● **WHAT YOU WILL DO**: Only the lines from the top of the data through the line containing "Privacy Policy (57, 1968)" should be duplicated, exactly as they appear.

********

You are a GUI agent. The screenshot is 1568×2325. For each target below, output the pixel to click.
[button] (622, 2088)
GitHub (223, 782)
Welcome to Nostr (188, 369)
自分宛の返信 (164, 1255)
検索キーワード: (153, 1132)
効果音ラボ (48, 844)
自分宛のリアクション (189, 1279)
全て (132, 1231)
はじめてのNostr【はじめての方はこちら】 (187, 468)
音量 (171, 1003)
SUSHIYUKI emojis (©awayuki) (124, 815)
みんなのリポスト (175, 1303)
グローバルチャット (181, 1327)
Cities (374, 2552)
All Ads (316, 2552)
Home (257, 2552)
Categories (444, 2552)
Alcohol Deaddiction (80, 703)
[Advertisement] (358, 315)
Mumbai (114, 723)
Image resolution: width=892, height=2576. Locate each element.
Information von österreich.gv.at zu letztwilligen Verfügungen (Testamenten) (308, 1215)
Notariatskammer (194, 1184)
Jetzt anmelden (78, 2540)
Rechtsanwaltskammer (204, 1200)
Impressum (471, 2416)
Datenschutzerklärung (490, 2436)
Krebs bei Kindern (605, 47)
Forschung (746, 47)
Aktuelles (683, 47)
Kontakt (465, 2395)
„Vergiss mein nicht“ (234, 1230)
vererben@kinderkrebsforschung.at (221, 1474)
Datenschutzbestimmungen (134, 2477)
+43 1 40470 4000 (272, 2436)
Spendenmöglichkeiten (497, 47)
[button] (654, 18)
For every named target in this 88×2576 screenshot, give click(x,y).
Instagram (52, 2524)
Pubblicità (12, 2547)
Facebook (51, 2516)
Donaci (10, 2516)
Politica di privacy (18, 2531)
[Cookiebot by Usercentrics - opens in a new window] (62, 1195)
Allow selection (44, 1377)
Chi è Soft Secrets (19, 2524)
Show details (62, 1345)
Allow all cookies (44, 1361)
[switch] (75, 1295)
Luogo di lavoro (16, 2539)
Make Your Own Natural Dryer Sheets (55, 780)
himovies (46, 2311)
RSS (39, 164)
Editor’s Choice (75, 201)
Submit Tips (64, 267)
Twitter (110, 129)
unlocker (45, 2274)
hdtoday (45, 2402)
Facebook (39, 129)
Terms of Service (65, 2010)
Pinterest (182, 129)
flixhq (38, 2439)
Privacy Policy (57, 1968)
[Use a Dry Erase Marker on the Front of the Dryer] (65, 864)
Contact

********

● **TASK RESPONSE**:
You are a GUI agent. The screenshot is 1568×2325. For each target below, output the pixel to click.
[button] (622, 2088)
GitHub (223, 782)
Welcome to Nostr (188, 369)
自分宛の返信 (164, 1255)
検索キーワード: (153, 1132)
効果音ラボ (48, 844)
自分宛のリアクション (189, 1279)
全て (132, 1231)
はじめてのNostr【はじめての方はこちら】 (187, 468)
音量 (171, 1003)
SUSHIYUKI emojis (©awayuki) (124, 815)
みんなのリポスト (175, 1303)
グローバルチャット (181, 1327)
Cities (374, 2552)
All Ads (316, 2552)
Home (257, 2552)
Categories (444, 2552)
Alcohol Deaddiction (80, 703)
[Advertisement] (358, 315)
Mumbai (114, 723)
Image resolution: width=892, height=2576. Locate each element.
Information von österreich.gv.at zu letztwilligen Verfügungen (Testamenten) (308, 1215)
Notariatskammer (194, 1184)
Jetzt anmelden (78, 2540)
Rechtsanwaltskammer (204, 1200)
Impressum (471, 2416)
Datenschutzerklärung (490, 2436)
Krebs bei Kindern (605, 47)
Forschung (746, 47)
Aktuelles (683, 47)
Kontakt (465, 2395)
„Vergiss mein nicht“ (234, 1230)
vererben@kinderkrebsforschung.at (221, 1474)
Datenschutzbestimmungen (134, 2477)
+43 1 40470 4000 (272, 2436)
Spendenmöglichkeiten (497, 47)
[button] (654, 18)
For every named target in this 88×2576 screenshot, give click(x,y).
Instagram (52, 2524)
Pubblicità (12, 2547)
Facebook (51, 2516)
Donaci (10, 2516)
Politica di privacy (18, 2531)
[Cookiebot by Usercentrics - opens in a new window] (62, 1195)
Allow selection (44, 1377)
Chi è Soft Secrets (19, 2524)
Show details (62, 1345)
Allow all cookies (44, 1361)
[switch] (75, 1295)
Luogo di lavoro (16, 2539)
Make Your Own Natural Dryer Sheets (55, 780)
himovies (46, 2311)
RSS (39, 164)
Editor’s Choice (75, 201)
Submit Tips (64, 267)
Twitter (110, 129)
unlocker (45, 2274)
hdtoday (45, 2402)
Facebook (39, 129)
Terms of Service (65, 2010)
Pinterest (182, 129)
flixhq (38, 2439)
Privacy Policy (57, 1968)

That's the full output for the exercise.